## Your instructions
Would you count the lines in the entries below that contain "pixels"? Reply with the number only.

◇ ◇ ◇ ◇

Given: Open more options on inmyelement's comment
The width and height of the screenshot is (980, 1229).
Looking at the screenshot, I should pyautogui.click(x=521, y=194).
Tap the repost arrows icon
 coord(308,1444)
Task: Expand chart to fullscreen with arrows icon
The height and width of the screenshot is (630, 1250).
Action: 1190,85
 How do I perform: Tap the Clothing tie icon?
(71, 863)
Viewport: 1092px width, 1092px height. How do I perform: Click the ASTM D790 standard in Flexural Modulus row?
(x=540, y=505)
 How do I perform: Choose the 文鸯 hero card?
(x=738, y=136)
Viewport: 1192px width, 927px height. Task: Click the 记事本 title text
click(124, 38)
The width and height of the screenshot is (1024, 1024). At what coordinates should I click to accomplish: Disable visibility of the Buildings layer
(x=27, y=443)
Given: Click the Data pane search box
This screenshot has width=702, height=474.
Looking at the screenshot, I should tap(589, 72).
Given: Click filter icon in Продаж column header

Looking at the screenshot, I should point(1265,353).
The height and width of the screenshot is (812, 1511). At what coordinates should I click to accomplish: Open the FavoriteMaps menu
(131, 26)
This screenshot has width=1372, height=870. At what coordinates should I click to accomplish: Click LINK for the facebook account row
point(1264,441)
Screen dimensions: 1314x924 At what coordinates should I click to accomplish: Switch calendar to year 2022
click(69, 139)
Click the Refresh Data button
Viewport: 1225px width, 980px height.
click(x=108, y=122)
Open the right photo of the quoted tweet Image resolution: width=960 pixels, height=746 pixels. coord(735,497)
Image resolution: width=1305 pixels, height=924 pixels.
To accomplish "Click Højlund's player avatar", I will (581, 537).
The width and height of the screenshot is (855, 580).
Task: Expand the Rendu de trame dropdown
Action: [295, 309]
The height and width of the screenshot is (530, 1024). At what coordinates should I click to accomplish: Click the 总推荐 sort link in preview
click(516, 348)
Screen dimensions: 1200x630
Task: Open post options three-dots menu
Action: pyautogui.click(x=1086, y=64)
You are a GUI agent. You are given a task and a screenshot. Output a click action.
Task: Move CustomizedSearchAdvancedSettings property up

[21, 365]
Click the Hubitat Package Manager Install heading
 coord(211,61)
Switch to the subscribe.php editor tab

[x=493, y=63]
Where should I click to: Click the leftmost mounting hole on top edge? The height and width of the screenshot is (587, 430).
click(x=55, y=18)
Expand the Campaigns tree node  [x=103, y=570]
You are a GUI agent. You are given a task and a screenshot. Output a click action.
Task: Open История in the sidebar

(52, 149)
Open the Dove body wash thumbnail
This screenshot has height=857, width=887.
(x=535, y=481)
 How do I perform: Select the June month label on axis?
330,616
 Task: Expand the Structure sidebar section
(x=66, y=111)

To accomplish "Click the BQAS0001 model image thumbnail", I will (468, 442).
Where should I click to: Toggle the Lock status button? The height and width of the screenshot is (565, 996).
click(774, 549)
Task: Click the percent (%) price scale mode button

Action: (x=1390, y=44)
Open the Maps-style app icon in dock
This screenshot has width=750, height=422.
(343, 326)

◇ ◇ ◇ ◇

## Reply to the exercise
2